PROBLEM DETAILS
Retyping the records exactly is the whole task.

Excerpts from a dataset:
══════════════════════════════

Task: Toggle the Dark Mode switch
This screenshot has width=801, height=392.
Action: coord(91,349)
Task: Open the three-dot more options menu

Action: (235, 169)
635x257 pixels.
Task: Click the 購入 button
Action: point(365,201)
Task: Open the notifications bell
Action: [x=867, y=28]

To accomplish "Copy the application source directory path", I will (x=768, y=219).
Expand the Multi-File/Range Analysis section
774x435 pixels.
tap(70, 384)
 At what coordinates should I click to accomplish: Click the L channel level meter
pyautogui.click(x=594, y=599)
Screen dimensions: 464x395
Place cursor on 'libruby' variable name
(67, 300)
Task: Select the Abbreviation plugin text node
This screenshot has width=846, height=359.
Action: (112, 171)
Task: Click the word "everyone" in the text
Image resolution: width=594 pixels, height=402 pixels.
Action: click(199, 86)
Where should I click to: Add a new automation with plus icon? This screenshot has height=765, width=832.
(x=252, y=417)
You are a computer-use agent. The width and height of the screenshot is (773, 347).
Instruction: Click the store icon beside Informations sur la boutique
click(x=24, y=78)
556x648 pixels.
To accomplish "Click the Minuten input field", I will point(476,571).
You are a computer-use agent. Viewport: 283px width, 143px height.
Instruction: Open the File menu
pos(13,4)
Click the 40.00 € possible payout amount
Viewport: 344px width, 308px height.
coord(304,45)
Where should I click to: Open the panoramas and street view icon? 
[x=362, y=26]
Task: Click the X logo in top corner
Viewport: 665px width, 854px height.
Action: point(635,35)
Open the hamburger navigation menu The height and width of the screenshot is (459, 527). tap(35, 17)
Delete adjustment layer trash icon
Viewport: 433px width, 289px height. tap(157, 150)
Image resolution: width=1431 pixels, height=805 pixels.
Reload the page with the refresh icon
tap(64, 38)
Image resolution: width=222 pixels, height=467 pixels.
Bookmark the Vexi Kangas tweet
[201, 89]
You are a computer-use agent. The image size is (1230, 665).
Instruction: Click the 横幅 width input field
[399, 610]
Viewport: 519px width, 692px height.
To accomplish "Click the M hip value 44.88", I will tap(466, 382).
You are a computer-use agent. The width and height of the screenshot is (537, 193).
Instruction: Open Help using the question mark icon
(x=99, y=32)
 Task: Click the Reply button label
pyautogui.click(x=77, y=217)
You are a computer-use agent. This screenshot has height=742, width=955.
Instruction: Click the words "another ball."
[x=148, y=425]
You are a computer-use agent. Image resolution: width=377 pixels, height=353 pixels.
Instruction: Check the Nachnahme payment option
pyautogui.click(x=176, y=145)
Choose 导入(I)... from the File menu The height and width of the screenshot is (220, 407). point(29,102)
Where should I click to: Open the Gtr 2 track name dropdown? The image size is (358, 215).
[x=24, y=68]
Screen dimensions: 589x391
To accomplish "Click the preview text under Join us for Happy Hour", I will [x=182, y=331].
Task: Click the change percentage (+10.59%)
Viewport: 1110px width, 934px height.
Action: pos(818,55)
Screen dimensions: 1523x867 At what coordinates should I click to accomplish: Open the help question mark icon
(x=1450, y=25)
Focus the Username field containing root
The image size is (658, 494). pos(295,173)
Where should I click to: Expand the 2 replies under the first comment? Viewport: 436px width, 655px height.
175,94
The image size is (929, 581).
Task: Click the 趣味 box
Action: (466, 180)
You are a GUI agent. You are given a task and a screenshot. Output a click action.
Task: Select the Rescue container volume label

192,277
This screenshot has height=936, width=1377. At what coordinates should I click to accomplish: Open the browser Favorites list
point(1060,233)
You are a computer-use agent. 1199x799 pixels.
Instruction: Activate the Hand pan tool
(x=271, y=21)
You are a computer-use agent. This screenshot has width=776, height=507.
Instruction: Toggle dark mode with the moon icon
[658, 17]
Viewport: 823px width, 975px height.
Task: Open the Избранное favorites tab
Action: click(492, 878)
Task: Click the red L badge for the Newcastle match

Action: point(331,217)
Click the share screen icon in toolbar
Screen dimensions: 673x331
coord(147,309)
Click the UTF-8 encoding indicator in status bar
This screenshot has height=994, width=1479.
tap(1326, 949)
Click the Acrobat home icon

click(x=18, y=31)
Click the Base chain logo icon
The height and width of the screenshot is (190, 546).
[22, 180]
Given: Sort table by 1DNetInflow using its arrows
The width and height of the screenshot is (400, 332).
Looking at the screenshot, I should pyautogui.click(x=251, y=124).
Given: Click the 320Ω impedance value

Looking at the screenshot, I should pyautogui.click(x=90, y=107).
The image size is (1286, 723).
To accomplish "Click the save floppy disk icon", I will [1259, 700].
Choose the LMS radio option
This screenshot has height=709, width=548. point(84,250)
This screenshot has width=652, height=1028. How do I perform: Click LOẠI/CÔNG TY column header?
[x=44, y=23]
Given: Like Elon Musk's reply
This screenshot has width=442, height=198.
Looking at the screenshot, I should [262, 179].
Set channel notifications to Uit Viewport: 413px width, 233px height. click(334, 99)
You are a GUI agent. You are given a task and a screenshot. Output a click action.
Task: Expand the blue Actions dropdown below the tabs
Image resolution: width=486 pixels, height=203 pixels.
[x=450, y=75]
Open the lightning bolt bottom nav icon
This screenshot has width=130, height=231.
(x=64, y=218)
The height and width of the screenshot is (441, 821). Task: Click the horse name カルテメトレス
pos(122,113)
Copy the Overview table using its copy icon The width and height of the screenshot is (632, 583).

══════════════════════════════

EXERCISE OUTPUT
Task: Toggle the Dark Mode switch
This screenshot has width=801, height=392.
Action: coord(91,349)
Task: Open the three-dot more options menu

Action: (235, 169)
635x257 pixels.
Task: Click the 購入 button
Action: point(365,201)
Task: Open the notifications bell
Action: [x=867, y=28]

To accomplish "Copy the application source directory path", I will (x=768, y=219).
Expand the Multi-File/Range Analysis section
774x435 pixels.
tap(70, 384)
 At what coordinates should I click to accomplish: Click the L channel level meter
pyautogui.click(x=594, y=599)
Screen dimensions: 464x395
Place cursor on 'libruby' variable name
(67, 300)
Task: Select the Abbreviation plugin text node
This screenshot has width=846, height=359.
Action: (112, 171)
Task: Click the word "everyone" in the text
Image resolution: width=594 pixels, height=402 pixels.
Action: click(199, 86)
Where should I click to: Add a new automation with plus icon? This screenshot has height=765, width=832.
(x=252, y=417)
You are a computer-use agent. The width and height of the screenshot is (773, 347).
Instruction: Click the store icon beside Informations sur la boutique
click(x=24, y=78)
556x648 pixels.
To accomplish "Click the Minuten input field", I will point(476,571).
You are a computer-use agent. Viewport: 283px width, 143px height.
Instruction: Open the File menu
pos(13,4)
Click the 40.00 € possible payout amount
Viewport: 344px width, 308px height.
coord(304,45)
Where should I click to: Open the panoramas and street view icon? 
[x=362, y=26]
Task: Click the X logo in top corner
Viewport: 665px width, 854px height.
Action: point(635,35)
Open the hamburger navigation menu The height and width of the screenshot is (459, 527). tap(35, 17)
Delete adjustment layer trash icon
Viewport: 433px width, 289px height. tap(157, 150)
Image resolution: width=1431 pixels, height=805 pixels.
Reload the page with the refresh icon
tap(64, 38)
Image resolution: width=222 pixels, height=467 pixels.
Bookmark the Vexi Kangas tweet
[201, 89]
You are a computer-use agent. The image size is (1230, 665).
Instruction: Click the 横幅 width input field
[399, 610]
Viewport: 519px width, 692px height.
To accomplish "Click the M hip value 44.88", I will tap(466, 382).
You are a computer-use agent. The width and height of the screenshot is (537, 193).
Instruction: Open Help using the question mark icon
(x=99, y=32)
 Task: Click the Reply button label
pyautogui.click(x=77, y=217)
You are a computer-use agent. This screenshot has height=742, width=955.
Instruction: Click the words "another ball."
[x=148, y=425]
You are a computer-use agent. Image resolution: width=377 pixels, height=353 pixels.
Instruction: Check the Nachnahme payment option
pyautogui.click(x=176, y=145)
Choose 导入(I)... from the File menu The height and width of the screenshot is (220, 407). point(29,102)
Where should I click to: Open the Gtr 2 track name dropdown? The image size is (358, 215).
[x=24, y=68]
Screen dimensions: 589x391
To accomplish "Click the preview text under Join us for Happy Hour", I will [x=182, y=331].
Task: Click the change percentage (+10.59%)
Viewport: 1110px width, 934px height.
Action: pos(818,55)
Screen dimensions: 1523x867 At what coordinates should I click to accomplish: Open the help question mark icon
(x=1450, y=25)
Focus the Username field containing root
The image size is (658, 494). pos(295,173)
Where should I click to: Expand the 2 replies under the first comment? Viewport: 436px width, 655px height.
175,94
The image size is (929, 581).
Task: Click the 趣味 box
Action: (466, 180)
You are a GUI agent. You are given a task and a screenshot. Output a click action.
Task: Select the Rescue container volume label

192,277
This screenshot has height=936, width=1377. At what coordinates should I click to accomplish: Open the browser Favorites list
point(1060,233)
You are a computer-use agent. 1199x799 pixels.
Instruction: Activate the Hand pan tool
(x=271, y=21)
You are a computer-use agent. This screenshot has width=776, height=507.
Instruction: Toggle dark mode with the moon icon
[658, 17]
Viewport: 823px width, 975px height.
Task: Open the Избранное favorites tab
Action: click(492, 878)
Task: Click the red L badge for the Newcastle match

Action: point(331,217)
Click the share screen icon in toolbar
Screen dimensions: 673x331
coord(147,309)
Click the UTF-8 encoding indicator in status bar
This screenshot has height=994, width=1479.
tap(1326, 949)
Click the Acrobat home icon

click(x=18, y=31)
Click the Base chain logo icon
The height and width of the screenshot is (190, 546).
[22, 180]
Given: Sort table by 1DNetInflow using its arrows
The width and height of the screenshot is (400, 332).
Looking at the screenshot, I should pyautogui.click(x=251, y=124).
Given: Click the 320Ω impedance value

Looking at the screenshot, I should pyautogui.click(x=90, y=107).
The image size is (1286, 723).
To accomplish "Click the save floppy disk icon", I will [1259, 700].
Choose the LMS radio option
This screenshot has height=709, width=548. point(84,250)
This screenshot has width=652, height=1028. How do I perform: Click LOẠI/CÔNG TY column header?
[x=44, y=23]
Given: Like Elon Musk's reply
This screenshot has width=442, height=198.
Looking at the screenshot, I should [262, 179].
Set channel notifications to Uit Viewport: 413px width, 233px height. click(334, 99)
You are a GUI agent. You are given a task and a screenshot. Output a click action.
Task: Expand the blue Actions dropdown below the tabs
Image resolution: width=486 pixels, height=203 pixels.
[x=450, y=75]
Open the lightning bolt bottom nav icon
This screenshot has width=130, height=231.
(x=64, y=218)
The height and width of the screenshot is (441, 821). Task: Click the horse name カルテメトレス
pos(122,113)
Copy the Overview table using its copy icon The width and height of the screenshot is (632, 583).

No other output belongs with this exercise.